CLEVER ORANGUTAN TREATS ITS OWN WOUND WITH MEDICINAL PLANT
As humans, we tend to our wounds when we are slightly hurt. To ensure healing, our species actively seeks out individuals with medical training, which is a serious issue. The medical field in the realm of wild animals is very different. An apparent fight wound on the face of one male Sumatran orangutan could have meant infection and agony. But where he wanders through the Indonesian rainforest, the big orange primate discovers a way to heal himself with a plant that grows there naturally.
The orangutan Rakus chewed and applied a medicinal plant in a documented species first, as reported in Scientific Reports. This finding strongly suggests that great apes and humans are related and that ape intelligence is remarkable.
Suaq Balimbing, Indonesia is home to Rakus. He belongs to the critically endangered Sumatran orangutan species, of which there are currently only 14,613 living members. The great apes are studied and observed by biologists at the Universitas National and the Max Planck Institute of Animal Behaviour. They looked closely when they saw Rakus's wound. But they were taken aback by what transpired after three days. Rakus took a plant known as Akar Kuning (Fibraurea tinctoria) and chewed it. He then covered his wound with the mush to form a layer of protection.

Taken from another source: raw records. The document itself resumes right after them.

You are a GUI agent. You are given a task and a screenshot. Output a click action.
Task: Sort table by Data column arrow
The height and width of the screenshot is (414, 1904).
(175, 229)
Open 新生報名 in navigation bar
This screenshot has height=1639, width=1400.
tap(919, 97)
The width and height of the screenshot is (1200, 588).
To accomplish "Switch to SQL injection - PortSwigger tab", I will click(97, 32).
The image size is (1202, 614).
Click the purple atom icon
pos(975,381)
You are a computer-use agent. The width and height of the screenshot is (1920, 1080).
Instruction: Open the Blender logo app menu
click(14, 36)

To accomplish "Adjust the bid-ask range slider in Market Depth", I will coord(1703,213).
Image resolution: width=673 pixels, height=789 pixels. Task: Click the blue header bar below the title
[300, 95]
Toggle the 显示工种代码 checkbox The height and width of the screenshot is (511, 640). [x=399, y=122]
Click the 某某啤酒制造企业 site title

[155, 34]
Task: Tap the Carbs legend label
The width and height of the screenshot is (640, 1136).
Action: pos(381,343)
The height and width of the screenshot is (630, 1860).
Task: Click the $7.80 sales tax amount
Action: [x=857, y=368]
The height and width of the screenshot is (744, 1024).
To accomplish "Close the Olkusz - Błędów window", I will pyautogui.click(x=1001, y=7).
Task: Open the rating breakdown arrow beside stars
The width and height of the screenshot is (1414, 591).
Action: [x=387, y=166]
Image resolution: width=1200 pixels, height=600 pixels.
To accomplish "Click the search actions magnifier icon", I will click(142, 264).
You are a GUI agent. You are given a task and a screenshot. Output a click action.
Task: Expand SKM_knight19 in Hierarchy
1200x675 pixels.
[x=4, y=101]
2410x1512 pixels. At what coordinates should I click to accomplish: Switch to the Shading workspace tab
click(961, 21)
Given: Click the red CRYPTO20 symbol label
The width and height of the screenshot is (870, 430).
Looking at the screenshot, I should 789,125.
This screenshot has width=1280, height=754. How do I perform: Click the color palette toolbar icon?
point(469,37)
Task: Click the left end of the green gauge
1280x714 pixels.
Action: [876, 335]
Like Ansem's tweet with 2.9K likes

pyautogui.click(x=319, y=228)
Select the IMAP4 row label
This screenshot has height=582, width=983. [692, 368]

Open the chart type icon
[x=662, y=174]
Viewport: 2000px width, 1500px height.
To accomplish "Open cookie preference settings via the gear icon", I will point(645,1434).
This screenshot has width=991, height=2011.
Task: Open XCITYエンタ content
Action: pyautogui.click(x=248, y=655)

Although the plant is well known for reducing pain and preventing infection, the orangutans in the area don't usually eat it. The paper's author, Caroline Schuppli, speculates that the orangutans at Suaq may treat wounds with Fibraurea tinctoria through personal invention. Rarely do the orangutans at the site consume the plant. On the other hand, people who eat this plant might unintentionally touch their wounds and apply the plant's juice to them. Due to the strong analgesic properties of Fibraurea tinctoria, people may experience instantaneous pain relief, which may prompt them to repeat the action multiple times. Rakus might have carried this information from his birthplace as well. Therefore, more people in his natal population outside of the Suaq research area may exhibit the behaviour, according to Schuppli.
Rakus was fortunate that his therapy was effective and that his wound closed up nicely. Even though there have been other reports of great apes tending to wounds, this particular wound-specific treatment and the layering of plant material in various consistencys were noteworthy.
This amazing discovery is "the first report of active wound management with a biologically active substance in a great ape species and provides new insights into the existence of self-medication in our closest relatives and the evolutionary origins of wound medication more broadly," according to a statement from the Max Planck Institute.